Example (keyless signing with OIDC — common for CI pipelines):
# install cosign first, then:
cosign sign --key <key-or-use-keyless> oci://registry.example.com/myrepo/mychart:0.1.0
- For keyless signing you’ll typically configure your CI provider’s OIDC provider (GitHub Actions, GitLab CI, etc.) and then run cosign without storing long-lived private keys.
- Alternatively, use the helm-sigstore plugin that integrates sigstore verification into Helm workflows. (github.com)
5) Verify signatures before deploy (CI or GitOps)
- Locally, you can verify a chart:
cosign verify oci://registry.example.com/myrepo/mychart:0.1.0 # or with helm plugin helm sigstore verify mychart-0.1.0.tgz - In GitOps flows (Flux has explicit examples), enable policy that requires signed artifacts and configure the operator to verify signatures during reconciliation. That makes the cluster reject unsigned or tampered artifacts automatically. (fluxcd.control-plane.io)
Deploying the OCI chart
- To install directly with Helm:
helm install myapp oci://registry.example.com/myrepo/mychart --version 0.1.0 - For GitOps (Flux example) you reference the OCI chart and optionally enable verification fields in the HelmRelease so Flux will verify the cosign signature during reconciliation. This keeps attestation in the deployment loop rather than only in CI. (fluxcd.control-plane.io)

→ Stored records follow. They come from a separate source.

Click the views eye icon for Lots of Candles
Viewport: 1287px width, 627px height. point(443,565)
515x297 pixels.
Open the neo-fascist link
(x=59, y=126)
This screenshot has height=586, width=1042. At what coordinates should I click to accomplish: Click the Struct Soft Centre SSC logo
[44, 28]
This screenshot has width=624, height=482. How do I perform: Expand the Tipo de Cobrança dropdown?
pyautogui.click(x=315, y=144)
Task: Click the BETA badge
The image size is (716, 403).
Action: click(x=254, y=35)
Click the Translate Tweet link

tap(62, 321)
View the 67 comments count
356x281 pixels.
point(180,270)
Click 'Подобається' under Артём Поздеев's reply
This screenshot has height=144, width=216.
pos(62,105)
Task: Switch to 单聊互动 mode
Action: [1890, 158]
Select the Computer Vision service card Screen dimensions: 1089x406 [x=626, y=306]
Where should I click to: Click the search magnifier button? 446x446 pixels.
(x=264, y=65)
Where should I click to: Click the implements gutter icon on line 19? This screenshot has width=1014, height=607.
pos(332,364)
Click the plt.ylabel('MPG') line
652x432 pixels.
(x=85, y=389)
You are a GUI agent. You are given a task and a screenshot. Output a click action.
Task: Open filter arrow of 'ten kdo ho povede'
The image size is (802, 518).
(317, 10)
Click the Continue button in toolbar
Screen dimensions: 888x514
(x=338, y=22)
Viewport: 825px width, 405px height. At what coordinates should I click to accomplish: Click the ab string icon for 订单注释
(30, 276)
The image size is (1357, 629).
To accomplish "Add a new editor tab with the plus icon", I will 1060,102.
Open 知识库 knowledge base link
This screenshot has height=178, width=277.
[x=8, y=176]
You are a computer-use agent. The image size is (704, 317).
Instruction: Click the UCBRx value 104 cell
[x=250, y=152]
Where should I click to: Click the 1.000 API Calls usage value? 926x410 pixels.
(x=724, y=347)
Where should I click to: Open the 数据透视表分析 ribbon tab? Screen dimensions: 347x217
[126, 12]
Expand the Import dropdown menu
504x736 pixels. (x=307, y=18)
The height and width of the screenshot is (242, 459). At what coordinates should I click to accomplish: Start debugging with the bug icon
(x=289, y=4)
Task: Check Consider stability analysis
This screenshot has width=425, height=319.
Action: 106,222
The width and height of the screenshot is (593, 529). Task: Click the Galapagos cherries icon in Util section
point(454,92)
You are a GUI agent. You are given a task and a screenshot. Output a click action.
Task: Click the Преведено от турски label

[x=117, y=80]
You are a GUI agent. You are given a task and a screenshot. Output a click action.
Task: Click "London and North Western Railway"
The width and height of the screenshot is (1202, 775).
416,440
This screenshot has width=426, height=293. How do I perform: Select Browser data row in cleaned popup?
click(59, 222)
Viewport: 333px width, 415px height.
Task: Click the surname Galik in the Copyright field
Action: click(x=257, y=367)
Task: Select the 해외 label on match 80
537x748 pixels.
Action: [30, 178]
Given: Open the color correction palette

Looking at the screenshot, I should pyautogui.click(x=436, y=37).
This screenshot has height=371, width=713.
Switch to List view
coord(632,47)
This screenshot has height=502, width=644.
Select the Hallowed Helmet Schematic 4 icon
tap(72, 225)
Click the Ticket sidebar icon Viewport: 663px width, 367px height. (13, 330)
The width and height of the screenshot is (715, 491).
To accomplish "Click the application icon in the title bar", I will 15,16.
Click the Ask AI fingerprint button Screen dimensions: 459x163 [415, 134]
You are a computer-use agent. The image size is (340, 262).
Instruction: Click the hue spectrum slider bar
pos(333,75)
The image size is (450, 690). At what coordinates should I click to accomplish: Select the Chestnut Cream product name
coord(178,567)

Troubleshooting and gotchas
- Tags and SemVer: Helm expects chart name and semver mapping to tags; avoid using :latest. If your version contains + characters, Helm may translate them (older quirks exist). Always use explicit versions when publishing. (devopsie.com)
- Registry quirks: Some registries handle referrers/signatures differently or require specific features to display signatures (Harbor and others have had integration issues). If signatures don’t show in the UI but cosign verifies the artifact, check registry-specific docs and cosign/referrers mode compatibility. (kisonik.una.io)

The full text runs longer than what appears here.